Para conter o uso indiscriminado de ivermectina, a Anvisa publicou nesta quinta-feira a RDC 405/2020, que estabelece regras de controle específicas para a prescrição, dispensação e escrituração do vermífugo e outros três fármacos: cloroquina, hidroxicloroquina e nitazoxanida (Anitta). Estes medicamentos passam a compor uma lista específica de Emergência de Saúde Pública de Importância Internacional (ISPII) para combate da pandemia de covid-19 e só podem ser vendidos com receita médica e retenção de uma das vias do receituário.

O Conselho Regional de Farmácia do Estado de Goiás (CRF-GO) vem insistentemente reiterando o alerta contra a automedicação com ivermectina ou qualquer medicamento sob a alegação de prevenir o novo coronavírus e aplaude a medida da Anvisa. Não existe qualquer evidência científica de medicamento capaz de evitar o contágio pelo vírus Sars-CoV-2, a não ser medidas comprovadamente eficazes e recomendadas pelo Ministério da Saúde, como o distanciamento social, a higienização frequente das mãos e o uso de máscaras.

Diante dos estudos científicos, não há qualquer medicamento capaz de prevenir o novo coronavírus ou sequer um kit que reúna preventivos à doença. Existem sim fármacos capazes de tratar sintomas e controlar o avanço da doença, mas devem ser prescritos por um médico, após diagnóstico, avaliação e acompanhamento individual, pois a doença evolui de forma diferente para cada paciente.

O CRF-GO não recomenda o uso de ivermectina para a prevenção da covid-19 e também adverte quanto aos riscos do uso por pacientes em estágio grave da doença. A utilização de ivermectina quando há sinais de hiperinflamação pode acometer o Sistema Nervoso Central. O médico, assim, deve fazer uma rigorosa avaliação do risco-benefício antes de prescrever este medicamento, estando atento, principalmente, aos sinais e sintomas de alteração do estado mental e sensorial do paciente.
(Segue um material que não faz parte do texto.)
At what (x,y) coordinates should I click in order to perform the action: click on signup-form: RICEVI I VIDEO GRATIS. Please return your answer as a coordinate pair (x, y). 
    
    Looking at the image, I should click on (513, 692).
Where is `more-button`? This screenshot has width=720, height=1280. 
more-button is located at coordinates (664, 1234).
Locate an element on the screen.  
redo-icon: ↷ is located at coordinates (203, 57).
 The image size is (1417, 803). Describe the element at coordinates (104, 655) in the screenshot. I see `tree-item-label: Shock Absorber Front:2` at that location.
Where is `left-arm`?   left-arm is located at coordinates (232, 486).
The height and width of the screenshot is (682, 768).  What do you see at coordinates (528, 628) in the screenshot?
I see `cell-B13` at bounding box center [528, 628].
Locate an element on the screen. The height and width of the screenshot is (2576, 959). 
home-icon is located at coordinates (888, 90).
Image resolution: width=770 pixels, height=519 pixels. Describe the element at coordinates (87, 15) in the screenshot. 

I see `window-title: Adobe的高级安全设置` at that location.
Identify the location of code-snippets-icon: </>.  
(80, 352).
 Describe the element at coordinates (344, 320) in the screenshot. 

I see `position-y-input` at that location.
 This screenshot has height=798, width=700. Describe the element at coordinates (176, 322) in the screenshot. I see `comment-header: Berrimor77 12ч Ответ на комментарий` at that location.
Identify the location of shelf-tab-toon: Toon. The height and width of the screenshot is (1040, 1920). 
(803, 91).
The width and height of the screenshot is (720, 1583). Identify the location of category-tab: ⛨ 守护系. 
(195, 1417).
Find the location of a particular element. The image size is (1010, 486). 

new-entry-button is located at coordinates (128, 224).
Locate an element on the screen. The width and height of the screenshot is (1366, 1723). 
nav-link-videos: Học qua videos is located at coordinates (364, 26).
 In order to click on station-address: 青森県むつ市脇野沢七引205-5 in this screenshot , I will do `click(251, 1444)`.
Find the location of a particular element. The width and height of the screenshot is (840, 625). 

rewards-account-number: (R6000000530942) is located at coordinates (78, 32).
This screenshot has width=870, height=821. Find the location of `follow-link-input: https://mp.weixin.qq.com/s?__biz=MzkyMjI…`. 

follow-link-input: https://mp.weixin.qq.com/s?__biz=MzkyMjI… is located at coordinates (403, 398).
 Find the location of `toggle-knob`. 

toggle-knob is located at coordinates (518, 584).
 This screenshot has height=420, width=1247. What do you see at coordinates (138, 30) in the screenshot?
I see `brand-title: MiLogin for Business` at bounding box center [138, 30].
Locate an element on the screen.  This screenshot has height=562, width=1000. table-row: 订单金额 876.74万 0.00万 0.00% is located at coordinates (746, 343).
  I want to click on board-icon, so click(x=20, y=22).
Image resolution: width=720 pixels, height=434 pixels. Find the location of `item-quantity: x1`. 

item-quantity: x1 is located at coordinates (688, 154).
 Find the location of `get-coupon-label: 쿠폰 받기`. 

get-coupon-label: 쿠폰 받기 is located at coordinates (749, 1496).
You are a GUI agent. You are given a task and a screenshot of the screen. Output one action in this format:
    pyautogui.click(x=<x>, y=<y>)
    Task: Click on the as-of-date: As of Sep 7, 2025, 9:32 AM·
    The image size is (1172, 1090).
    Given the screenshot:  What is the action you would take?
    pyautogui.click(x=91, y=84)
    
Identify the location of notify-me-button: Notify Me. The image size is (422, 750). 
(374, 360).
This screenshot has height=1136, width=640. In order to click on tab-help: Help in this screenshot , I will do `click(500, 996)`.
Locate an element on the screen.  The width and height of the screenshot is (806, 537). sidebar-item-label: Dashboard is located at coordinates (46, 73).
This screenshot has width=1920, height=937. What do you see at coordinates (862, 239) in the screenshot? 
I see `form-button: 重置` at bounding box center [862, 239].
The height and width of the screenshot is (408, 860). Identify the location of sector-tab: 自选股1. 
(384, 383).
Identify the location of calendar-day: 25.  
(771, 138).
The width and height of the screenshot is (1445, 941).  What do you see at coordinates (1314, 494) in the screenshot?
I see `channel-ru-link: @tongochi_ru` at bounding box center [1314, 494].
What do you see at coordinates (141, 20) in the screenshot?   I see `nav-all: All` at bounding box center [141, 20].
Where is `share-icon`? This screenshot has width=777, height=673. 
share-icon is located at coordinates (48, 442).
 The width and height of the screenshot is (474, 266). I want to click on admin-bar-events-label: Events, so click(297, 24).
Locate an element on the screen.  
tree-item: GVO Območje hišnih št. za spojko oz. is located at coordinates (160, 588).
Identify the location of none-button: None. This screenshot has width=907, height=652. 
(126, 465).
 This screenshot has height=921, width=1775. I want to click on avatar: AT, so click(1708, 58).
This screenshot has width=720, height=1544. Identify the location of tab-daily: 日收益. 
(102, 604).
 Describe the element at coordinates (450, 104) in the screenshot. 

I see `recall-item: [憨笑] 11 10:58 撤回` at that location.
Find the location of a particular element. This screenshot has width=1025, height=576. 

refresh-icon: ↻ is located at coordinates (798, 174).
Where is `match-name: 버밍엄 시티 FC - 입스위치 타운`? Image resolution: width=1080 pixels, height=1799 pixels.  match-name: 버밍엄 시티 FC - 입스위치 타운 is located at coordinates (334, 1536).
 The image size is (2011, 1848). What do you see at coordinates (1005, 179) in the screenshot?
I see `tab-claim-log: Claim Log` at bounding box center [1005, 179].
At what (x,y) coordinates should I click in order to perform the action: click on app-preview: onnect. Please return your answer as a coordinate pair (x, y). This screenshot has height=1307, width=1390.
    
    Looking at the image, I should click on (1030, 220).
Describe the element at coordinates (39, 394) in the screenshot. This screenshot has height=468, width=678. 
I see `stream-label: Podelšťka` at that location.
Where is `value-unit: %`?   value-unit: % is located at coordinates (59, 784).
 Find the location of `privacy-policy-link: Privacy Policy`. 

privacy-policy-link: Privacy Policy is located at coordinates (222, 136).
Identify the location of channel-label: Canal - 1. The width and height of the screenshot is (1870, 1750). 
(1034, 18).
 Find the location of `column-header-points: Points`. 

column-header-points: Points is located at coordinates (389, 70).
Além de coibir a compra indiscriminada de medicamentos que têm sido divulgados inveridicamente como benéficos no combate à infecção pelo novo coronavírus, a resolução da Anvisa objetiva também manter os estoques destinados aos pacientes que já possuem indicação médica para uso desses produtos, uma vez que os fármacos elencados na resolução são usados no combate e controle de outras doenças, como a malária (cloroquina e hidroxicloroquina); artrite reumatoide, lúpus e outras (hidroxicloroquina); doenças parasitárias (nitazoxanida); e tratamento de infecções parasitárias, como sarna e piolho (ivermectina).

Vale ressaltar que a retenção de receita médica para medicamentos a base de cloroquina, hidroxicloroquina e nitazoxanida já havia sido determinada pela Anvisa, em meio à pandemia, por meio da RDC 405/2020. As medidas serão revogadas automaticamente com o fim da pandemia.